California's cybersecurity audit rule and its impact for class litigation

Last year, the California Privacy Protection Agency adopted a major new rule requiring certain businesses to conduct an annual cybersecurity audit. The rule went into effect 1 Jan. 2026. This pioneering requirement, the first of its kind among state data privacy laws of general applicability, may entail substantial compliance efforts for affected companies to identify and correct cybersecurity shortcomings. While compliance concerns may generate new anxiety, the audit requirement's impact on data breach litigation could have equally significant long-term implications for businesses operating in California. 

The compliance requirements are considerable and complex, covering eighteen different technical and organizational components of an entity's cybersecurity practice. Under the rule, covered entities are required to submit to the agency, each calendar year, a written certification that the business has completed a cybersecurity audit report that meets the rule’s standards.  

Although the report itself does not need to be filed, the need to create and certify one highlights an item of high interest to a plaintiff’s counsel.

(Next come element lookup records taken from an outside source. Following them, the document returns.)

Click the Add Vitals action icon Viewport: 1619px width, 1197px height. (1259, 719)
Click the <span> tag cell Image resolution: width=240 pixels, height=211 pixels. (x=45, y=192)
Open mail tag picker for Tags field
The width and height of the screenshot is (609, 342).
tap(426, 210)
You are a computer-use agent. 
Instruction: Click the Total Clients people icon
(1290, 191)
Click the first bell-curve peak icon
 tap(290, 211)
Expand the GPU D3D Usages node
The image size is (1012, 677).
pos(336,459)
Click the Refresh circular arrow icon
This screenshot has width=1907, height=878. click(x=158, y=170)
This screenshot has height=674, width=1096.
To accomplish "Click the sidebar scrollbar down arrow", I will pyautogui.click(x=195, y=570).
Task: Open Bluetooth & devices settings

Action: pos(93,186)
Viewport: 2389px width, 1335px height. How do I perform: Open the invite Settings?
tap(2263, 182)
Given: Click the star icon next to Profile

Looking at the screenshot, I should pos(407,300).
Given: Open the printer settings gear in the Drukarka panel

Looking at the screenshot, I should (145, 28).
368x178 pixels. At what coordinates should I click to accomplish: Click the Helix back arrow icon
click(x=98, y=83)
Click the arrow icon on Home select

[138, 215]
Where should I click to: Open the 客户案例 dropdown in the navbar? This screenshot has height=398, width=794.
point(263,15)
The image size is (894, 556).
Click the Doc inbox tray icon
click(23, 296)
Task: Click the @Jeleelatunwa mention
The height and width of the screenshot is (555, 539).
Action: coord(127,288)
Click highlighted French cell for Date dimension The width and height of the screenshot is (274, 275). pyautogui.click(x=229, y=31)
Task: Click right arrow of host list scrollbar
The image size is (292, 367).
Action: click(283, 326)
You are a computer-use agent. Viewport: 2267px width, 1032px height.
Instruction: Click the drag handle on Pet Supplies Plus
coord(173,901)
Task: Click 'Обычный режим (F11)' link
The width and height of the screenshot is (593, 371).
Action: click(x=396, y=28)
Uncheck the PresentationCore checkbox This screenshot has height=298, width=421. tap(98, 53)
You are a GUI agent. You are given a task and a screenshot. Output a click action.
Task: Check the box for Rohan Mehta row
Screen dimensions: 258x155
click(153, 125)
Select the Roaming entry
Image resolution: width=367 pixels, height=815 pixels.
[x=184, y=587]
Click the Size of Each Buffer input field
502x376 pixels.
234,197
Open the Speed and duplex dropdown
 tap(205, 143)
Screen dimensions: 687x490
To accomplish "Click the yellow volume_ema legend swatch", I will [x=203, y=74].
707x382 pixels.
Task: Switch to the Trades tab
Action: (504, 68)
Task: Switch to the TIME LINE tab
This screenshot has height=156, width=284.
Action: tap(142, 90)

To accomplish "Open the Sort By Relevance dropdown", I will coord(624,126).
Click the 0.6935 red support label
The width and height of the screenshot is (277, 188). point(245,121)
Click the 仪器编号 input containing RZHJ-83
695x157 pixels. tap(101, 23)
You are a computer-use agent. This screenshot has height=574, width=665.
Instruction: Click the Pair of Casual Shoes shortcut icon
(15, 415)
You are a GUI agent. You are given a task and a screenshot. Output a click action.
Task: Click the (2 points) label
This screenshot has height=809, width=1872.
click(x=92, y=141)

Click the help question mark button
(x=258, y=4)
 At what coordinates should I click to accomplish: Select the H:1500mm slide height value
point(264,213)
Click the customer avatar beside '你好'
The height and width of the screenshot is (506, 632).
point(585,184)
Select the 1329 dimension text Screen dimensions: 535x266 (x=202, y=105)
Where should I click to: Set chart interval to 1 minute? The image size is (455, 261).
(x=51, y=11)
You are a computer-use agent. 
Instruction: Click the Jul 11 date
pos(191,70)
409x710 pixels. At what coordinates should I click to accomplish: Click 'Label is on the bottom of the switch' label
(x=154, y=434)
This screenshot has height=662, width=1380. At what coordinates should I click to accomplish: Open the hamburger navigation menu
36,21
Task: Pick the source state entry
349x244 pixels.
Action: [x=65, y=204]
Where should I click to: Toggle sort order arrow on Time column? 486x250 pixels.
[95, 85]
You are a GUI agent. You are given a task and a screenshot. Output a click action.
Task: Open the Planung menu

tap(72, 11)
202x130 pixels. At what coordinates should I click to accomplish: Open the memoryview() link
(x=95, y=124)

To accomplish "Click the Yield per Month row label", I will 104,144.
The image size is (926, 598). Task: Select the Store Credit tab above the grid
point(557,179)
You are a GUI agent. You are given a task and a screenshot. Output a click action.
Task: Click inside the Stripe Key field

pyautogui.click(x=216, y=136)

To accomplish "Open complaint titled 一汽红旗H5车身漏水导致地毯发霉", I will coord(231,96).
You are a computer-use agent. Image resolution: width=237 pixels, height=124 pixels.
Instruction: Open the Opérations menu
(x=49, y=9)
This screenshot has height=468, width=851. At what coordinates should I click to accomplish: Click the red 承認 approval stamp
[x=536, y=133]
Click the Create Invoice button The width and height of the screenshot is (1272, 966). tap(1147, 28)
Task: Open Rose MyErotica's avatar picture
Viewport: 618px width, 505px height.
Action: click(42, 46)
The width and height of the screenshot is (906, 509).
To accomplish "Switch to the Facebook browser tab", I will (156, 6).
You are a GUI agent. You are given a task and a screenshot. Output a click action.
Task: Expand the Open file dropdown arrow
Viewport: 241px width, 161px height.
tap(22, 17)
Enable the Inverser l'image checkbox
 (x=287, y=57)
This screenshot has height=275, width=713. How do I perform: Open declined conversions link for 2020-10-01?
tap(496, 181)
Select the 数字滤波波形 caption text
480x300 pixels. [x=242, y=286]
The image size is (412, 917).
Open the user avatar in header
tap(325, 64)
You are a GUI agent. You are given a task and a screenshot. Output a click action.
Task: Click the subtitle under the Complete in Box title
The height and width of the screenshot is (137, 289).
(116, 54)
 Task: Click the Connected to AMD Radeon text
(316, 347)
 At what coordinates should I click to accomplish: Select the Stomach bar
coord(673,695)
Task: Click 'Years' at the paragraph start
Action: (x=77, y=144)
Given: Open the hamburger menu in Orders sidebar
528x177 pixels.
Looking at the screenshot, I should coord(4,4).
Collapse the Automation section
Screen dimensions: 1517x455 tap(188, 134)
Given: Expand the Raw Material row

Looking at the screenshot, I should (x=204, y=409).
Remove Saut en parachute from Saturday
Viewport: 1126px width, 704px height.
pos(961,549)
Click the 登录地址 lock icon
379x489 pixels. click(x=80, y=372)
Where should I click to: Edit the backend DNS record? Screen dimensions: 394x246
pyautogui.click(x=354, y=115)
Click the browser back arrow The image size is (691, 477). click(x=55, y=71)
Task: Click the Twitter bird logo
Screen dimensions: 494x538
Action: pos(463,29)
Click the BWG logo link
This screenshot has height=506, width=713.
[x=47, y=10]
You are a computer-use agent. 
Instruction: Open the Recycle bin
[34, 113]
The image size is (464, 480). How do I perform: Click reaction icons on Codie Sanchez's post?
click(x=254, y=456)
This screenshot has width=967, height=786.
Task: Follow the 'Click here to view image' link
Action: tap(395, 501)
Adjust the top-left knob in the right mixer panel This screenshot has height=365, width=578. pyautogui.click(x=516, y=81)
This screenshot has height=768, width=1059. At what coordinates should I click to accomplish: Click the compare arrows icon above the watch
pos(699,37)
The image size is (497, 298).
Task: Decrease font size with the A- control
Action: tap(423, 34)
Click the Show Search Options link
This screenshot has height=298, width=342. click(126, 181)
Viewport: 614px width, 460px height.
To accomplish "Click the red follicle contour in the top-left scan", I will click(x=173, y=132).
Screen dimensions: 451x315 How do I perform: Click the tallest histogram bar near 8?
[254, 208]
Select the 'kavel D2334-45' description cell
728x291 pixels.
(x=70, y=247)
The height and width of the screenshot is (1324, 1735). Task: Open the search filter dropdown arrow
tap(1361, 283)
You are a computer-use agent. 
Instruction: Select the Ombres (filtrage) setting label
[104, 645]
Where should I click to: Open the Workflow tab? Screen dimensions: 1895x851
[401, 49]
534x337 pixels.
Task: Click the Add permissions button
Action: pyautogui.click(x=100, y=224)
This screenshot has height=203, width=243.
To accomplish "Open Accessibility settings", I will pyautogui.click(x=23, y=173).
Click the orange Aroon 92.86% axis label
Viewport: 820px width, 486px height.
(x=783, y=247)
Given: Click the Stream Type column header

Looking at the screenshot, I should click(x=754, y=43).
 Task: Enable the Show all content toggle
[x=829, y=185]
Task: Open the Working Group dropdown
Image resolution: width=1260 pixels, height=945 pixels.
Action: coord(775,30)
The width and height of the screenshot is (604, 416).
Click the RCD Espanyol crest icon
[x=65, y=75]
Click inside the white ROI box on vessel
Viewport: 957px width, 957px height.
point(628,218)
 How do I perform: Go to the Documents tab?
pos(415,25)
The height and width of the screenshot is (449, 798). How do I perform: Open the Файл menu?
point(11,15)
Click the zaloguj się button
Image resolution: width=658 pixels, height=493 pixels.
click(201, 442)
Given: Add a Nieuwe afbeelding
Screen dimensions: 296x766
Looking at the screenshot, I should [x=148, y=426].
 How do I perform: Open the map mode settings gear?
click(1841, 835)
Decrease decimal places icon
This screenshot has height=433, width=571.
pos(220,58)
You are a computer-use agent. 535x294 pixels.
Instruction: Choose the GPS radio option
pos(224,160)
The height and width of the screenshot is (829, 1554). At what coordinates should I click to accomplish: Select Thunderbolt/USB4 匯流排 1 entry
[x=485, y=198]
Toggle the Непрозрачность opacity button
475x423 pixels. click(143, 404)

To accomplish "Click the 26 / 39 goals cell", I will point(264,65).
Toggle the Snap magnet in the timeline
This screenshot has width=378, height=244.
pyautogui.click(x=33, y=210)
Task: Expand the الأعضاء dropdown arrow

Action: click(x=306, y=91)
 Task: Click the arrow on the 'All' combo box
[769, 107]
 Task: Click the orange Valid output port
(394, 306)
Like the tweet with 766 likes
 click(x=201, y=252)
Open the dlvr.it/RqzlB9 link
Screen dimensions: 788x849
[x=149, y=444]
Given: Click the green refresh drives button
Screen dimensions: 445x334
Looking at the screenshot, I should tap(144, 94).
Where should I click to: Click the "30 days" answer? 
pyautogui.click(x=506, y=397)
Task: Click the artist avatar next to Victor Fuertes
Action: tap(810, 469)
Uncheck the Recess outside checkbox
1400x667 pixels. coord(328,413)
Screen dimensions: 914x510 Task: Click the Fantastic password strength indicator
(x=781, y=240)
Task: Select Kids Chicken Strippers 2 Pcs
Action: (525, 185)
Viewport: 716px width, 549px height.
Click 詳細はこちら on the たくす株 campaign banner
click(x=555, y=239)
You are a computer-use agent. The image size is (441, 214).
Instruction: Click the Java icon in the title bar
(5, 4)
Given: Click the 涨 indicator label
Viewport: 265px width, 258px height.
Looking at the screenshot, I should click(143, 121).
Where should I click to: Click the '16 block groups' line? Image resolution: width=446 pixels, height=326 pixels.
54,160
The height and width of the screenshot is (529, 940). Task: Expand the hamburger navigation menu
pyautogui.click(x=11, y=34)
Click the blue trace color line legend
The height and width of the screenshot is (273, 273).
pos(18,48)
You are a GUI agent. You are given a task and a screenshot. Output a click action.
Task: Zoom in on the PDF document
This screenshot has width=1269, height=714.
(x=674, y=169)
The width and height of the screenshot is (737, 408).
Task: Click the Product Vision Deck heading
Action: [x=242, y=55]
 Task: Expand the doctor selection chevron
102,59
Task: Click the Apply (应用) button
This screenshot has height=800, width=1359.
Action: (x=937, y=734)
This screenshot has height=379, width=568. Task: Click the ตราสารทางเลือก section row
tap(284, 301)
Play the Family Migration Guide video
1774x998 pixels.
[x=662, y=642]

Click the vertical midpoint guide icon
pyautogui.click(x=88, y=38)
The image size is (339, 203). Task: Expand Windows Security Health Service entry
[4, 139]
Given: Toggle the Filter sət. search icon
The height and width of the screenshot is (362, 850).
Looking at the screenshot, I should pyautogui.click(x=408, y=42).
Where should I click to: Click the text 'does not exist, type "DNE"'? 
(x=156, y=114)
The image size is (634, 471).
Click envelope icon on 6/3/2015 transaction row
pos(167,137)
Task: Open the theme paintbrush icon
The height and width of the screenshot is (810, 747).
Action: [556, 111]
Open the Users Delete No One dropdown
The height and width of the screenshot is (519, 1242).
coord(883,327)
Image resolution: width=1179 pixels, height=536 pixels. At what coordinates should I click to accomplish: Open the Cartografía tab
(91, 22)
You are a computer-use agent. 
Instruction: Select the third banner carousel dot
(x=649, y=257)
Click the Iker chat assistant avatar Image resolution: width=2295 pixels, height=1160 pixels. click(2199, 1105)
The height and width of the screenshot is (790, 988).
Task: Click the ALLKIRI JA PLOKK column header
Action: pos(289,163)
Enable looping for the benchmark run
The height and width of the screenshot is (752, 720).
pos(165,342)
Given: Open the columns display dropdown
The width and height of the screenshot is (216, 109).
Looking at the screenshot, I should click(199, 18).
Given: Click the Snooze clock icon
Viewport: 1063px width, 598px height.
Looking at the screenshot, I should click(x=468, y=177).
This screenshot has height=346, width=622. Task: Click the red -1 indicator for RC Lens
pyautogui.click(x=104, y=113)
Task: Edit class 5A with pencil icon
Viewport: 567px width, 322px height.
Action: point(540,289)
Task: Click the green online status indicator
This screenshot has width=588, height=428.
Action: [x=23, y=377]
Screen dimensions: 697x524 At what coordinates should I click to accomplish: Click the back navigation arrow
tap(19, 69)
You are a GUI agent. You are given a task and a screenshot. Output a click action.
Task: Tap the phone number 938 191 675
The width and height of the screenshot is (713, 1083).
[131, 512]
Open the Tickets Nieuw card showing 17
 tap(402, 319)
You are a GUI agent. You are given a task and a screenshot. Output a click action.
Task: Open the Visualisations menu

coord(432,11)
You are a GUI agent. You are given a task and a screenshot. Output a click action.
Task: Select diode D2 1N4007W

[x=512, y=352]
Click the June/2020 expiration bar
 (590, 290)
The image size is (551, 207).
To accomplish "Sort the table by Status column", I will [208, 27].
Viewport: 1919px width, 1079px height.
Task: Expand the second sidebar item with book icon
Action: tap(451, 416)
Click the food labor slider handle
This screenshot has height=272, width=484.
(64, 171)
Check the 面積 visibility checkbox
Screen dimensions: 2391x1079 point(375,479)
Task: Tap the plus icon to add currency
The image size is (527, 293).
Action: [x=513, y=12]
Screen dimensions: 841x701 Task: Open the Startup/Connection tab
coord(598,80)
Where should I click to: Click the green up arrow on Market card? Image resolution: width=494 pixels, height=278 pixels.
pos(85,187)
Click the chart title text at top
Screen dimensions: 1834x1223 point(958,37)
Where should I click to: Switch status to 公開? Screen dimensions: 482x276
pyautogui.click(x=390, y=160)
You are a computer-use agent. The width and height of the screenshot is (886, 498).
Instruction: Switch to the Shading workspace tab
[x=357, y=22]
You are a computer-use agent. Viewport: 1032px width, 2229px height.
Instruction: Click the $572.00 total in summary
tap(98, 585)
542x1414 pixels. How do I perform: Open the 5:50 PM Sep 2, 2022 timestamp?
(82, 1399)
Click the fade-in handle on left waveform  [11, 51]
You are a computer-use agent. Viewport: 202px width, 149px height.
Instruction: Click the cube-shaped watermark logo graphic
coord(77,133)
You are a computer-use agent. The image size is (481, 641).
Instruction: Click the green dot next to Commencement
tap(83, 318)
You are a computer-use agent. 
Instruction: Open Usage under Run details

As a result, the audit will likely become a focal point of plaintiffs' discovery requests in data breach class actions as they seek to prove negligence or violations of state data privacy laws.  

Discovery and privilege

With the rise in cybersecurity, data breaches and privacy-related litigation, plaintiffs are increasingly seeking materials they can leverage to argue that a business’s cybersecurity or privacy-related practices are deficient or negligent in some fashion. Cybersecurity audit reports and risk-assessment narratives will therefore be compelling targets for discovery, particularly when the business must identify gaps in its security posture. Additional materials generated during an audit, such as supporting analyses, drafts, internal communications and documentation showing when risks were identified and how they were addressed, will likewise be of substantial interest.